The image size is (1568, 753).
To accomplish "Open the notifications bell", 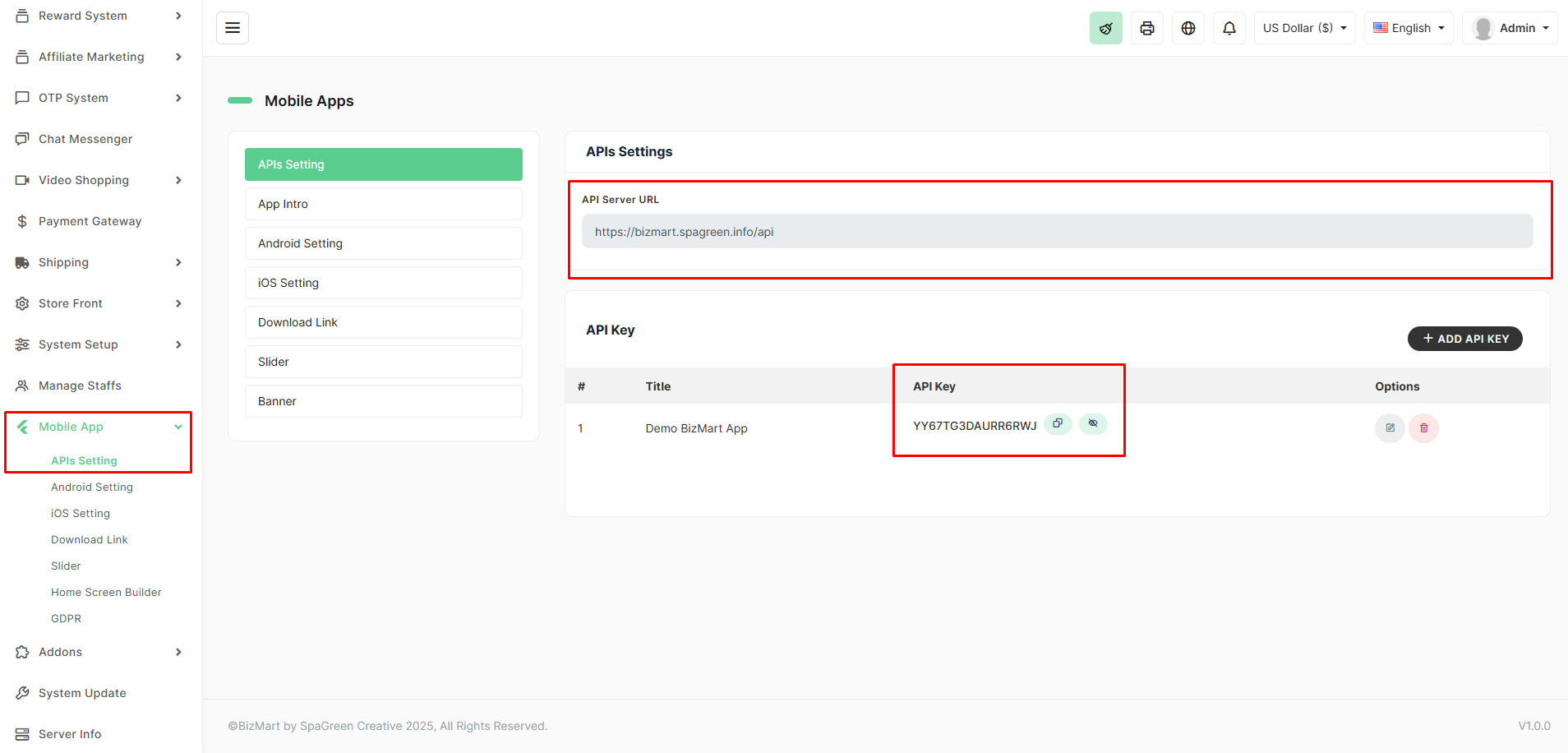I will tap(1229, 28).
---
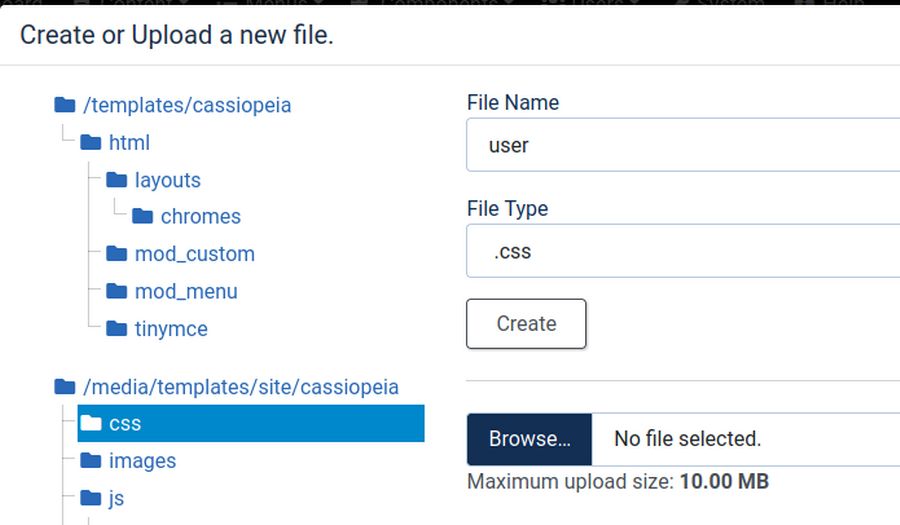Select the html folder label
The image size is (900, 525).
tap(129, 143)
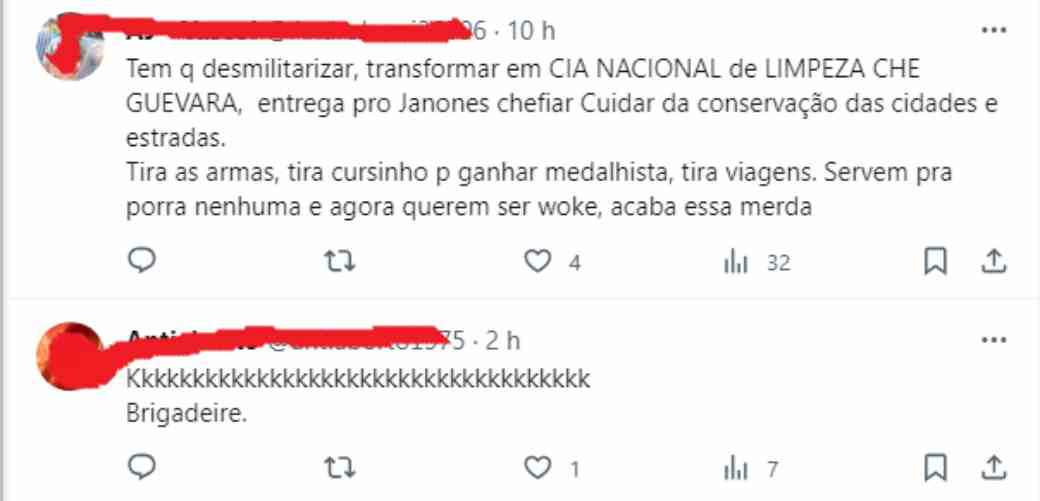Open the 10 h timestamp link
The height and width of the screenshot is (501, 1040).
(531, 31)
==
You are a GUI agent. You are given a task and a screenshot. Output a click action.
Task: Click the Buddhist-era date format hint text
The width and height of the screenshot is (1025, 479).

• _The request_: Return the material from the line with "You are a GUI" up to and including the line with "The width and", reproduced verbatim.

• _Response to this task_:
You are a GUI agent. You are given a task and a screenshot. Output a click action.
Task: Click the Buddhist-era date format hint text
The width and height of the screenshot is (1025, 479).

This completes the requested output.